Dieses Projekt ist es, dass The Newsroom so aktuell macht, nicht nur im Hinblick auf die 24-Stunden Newscircle der US-Medien, auch gerade im Blick auf unseren eigenen Medienkonsum und die großen Diskussionen, die wir aktuell in Deutschland über guten Journalismus führen. Der Serie liegt damit eine zutiefst ethische Frage zu Grunde und man möchte meinen, das genüge, um wenig Spaß und kaum Vergnügen beim Zuschauen aufkommen zu lassen.
Dass dem mitnichten so ist, liegt an der grandiosen Schreibe von Aaron Sorkin, die jede Folge zu einer einstündigen Theateraufführung geraten lässt, und an dem Beziehungsgeflecht, das sich zwischen den einzelnen komplexen Protagonisten entwickelt. Eine Hand voll Liebesgeschichten sind natürlich auch darunter. Die Figurenzeichnung und hervorragende Darsteller bieten mannigfaltige Identifikationsangebote auf. Es sind starke Rollen(bilder), die gezeigt werden.
Das allein ließe sich gegen The Newsroom (und alle Sorkin-Produktionen) ins Feld führen: Es sind allesamt Heldengeschichten und (allzu) positive Darstellungen unserer Wirklichkeit. Gegenüber dem trüben Grau der Welt und zynischen Perspektiven (House of Cards) hebt sich die optimistische Weltsicht Sorkins dramatisch ab. The Newsroom ist ein modernes Märchen über eine Gruppe Menschen, die unter zum Teil widrigen Umständen den Versuch unternehmen, moralisch richtig zu handeln. Die dabei entstehenden Widersprüche werden insbesondere im Haupthandlungsstrang der zweiten Staffel aufgenommen.

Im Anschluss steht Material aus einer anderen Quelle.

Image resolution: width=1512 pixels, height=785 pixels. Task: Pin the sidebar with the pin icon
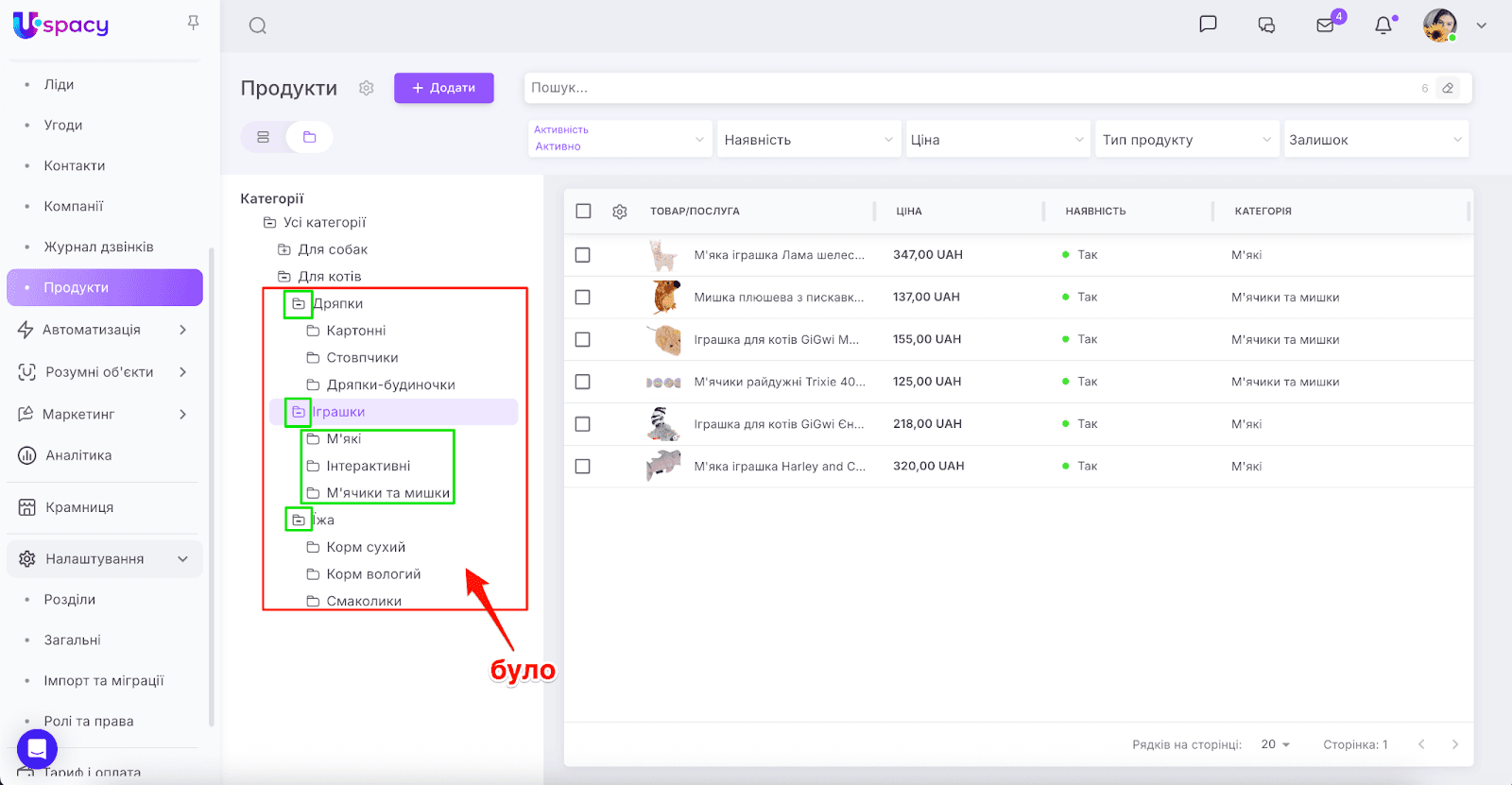coord(193,23)

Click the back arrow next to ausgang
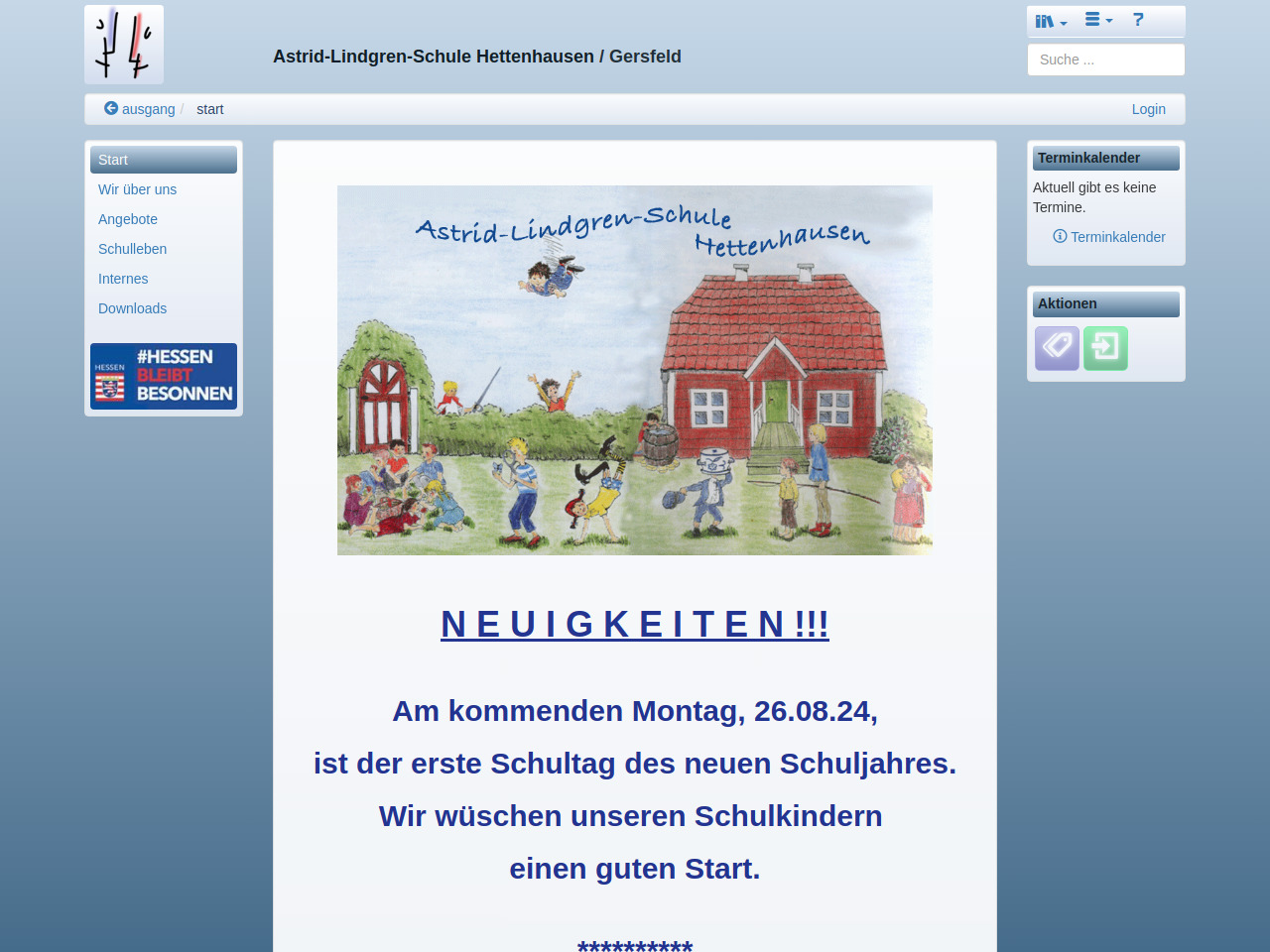[x=111, y=108]

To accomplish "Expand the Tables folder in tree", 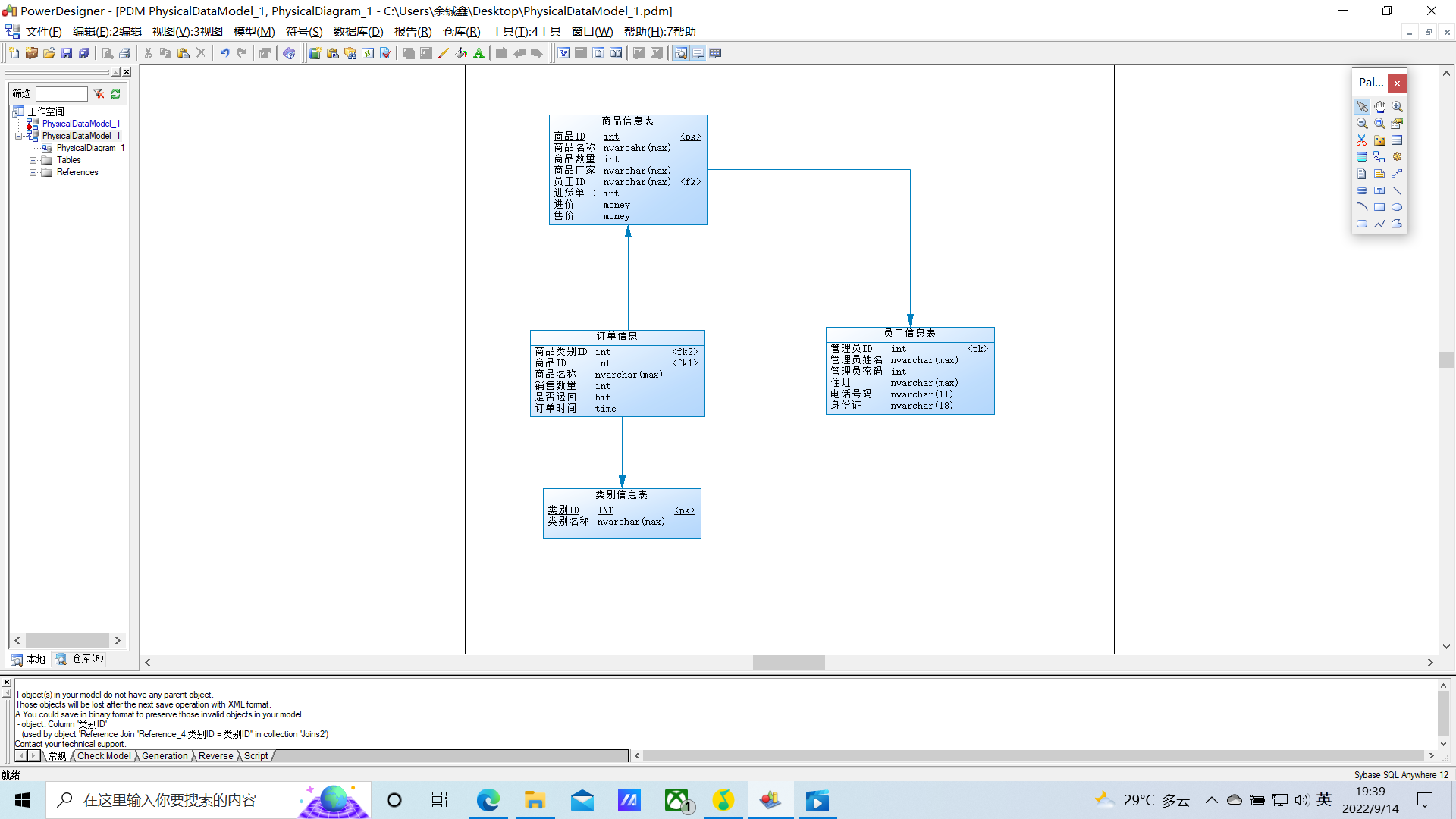I will [x=33, y=160].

In diesem geht es um die Enthüllung eines fiktiven, möglichen Kriegsverbrechens der USA. Ansonsten greift Sorkin auf realgeschichtliche und tagespolitische Ereignisse zurück. Spielte The West Wing insbesondere den US-Amerikanern noch eine Alternative zu ihrer damaligen realexistierenden Regierung vor, spielt The Newsroom durch die Beschäftigung mit kurz zurückliegenden Ereignissen auch mit unserer eigenen Wahrnehmung des Nachrichtengeschehens. Was erinnert man nach ein paar Wochen oder Monaten noch vom Geschehenen und Gesehenen? In welchen Kontext ist es inzwischen eingerückt?
Weil Sorkin The Newsroom für den Kabelsender HBO produzierte, darf natürlich auch herzhaft geflucht und geschimpft werden. Schon allein wegen einiger dieser im rasenden Tempo vorgetragenen Streitgespräche ist die Serie sehenswert und nebenbei kann man einige Sorkin-typische Stilmittel wiederentdecken, wie z.B. den legendären Walk and Talk.
Insgesamt hat es The Newsroom auf 25 Folgen gebracht. Damit war für Sorkin das Projekt beendet, die Geschichte, die zu erzählen er sich vorgenommen hatte, zu Ende gebracht. Ein solches Ende, dass den Zuschauer zugleich befriedigt und nach mehr wünschend zurücklässt, hätte man The West Wing nur wünschen können. Für diejenigen, die sich ein wenig Zeit und Aufmerksamkeit für ein Stück gutes Fernsehen nehmen wollen, ist The Newsroom eine sehr gute Wahl.